QuickChat and WebRTCNovember 12, 2013
I’ve been working on a personal project called QuickChat for the past several weeks. A large part of the project uses WebRTC. It’s been a lot of fun and I’ve learned a lot during this process.
I built QuickChat to scratch my own itch. Part of my responsibility as a lead programmer is to screen prospective programmers before inviting them for an on-site interview. Usually, this screening process involves a conversation using one of the following tools: Skype, Google Hangouts, or plain old telephone.
Over time using these tools became increasingly frustrating to use for the following reasons:
- Lock-in — Both Skype and Hangouts are in the business of acquiring users and locking them into their respective walled gardens. They require all parties have an account with their service.
- Significant requirement and coordination overhead — Skype requires download and installation of a native client. Once logged in to Skype, I still have to add the person I want to talk to as a "contact", so I can see their online presence on the network, and then finally I am able to start the call. Hangouts requires opting-in to Google+ and installation of a custom browser plugin.
- Poor call quality — Skype is frequently worst offender here.
Skype and Hangouts have no builtin scheduling feature and require a separate tool to setup a future call.
What I really wanted is a tool through which I can send someone a URL and when they clicked on that URL, they are taken to a web page where I can start talking to them right away. After reading a bit about WebRTC, it seemed like the perfect technology to use to build the purpose-built tool I had in mind.
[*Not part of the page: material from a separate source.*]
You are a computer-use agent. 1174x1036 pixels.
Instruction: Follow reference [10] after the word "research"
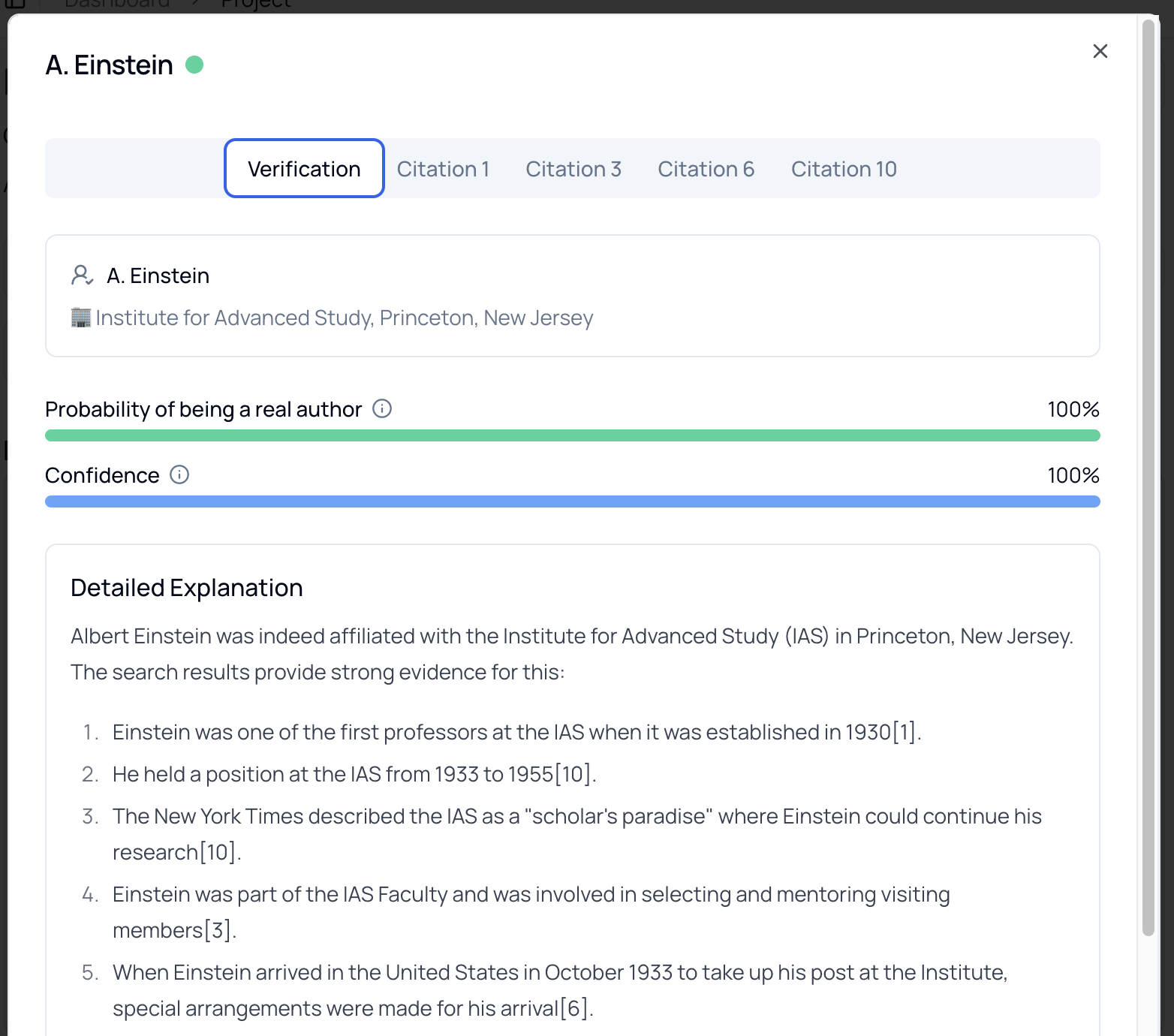click(218, 853)
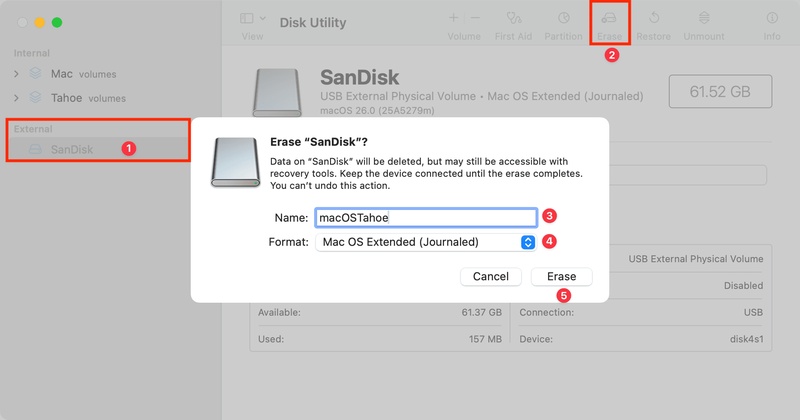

WebRTC is a current W3C draft allowing web browsers to create peer-to-peer connections. With WebRTC’s high-level APIs, developers have access to:
- Media streams using bandwidth adaptive and variable bitrate video/audio codecs
- Reliable and unreliable data channels (ex. sharing files between browsers without intermediate servers)
- Secure transports (using existing SRTP and DTLS standards)
- A protocol agnostic signaling method for setting up peer-to-peer connections
These APIs allow developers to create low-friction, secure and high-quality communication tools. If you are building tools for the web, WebRTC is worth your attention.
The QuickChat Stack
To jumpstart the building of QuickChat, I started with static the HTML chat pages and WebRTC media APIs. This enabled me to focus on:
- Writing the client code to start/stop audio and video streams
- Designing video chat and permissions flows (NOTE: browsers ask for microphone and camera permissions differently)
- Designing video and chat window layout
After a couple of days, I had a simple and reasonably functional video chat interface. Next, I worked on building a web app to provide:
- User management and chat management with email invites and basic scheduling feature
- Websocket-based text chat (also used for WebRTC signaling)
- WebRTC-based direct file transfer (using WebRTC data channels)
- Subscription and payments handling (via Stripe)
One interesting bit about building the direct file transfer feature. Until Chrome v31, only unreliable data channels were available; so, you could lose data when sending files. So, I added transfer reliability at the application level. This took some effort to get working and the overhead resulted in a significant performance hit. I removed this bit of code once Chrome v31 shipped. Currently, WebRTC data channel connections between Firefox and Chrome do not work. But, I expect this to change in the near future.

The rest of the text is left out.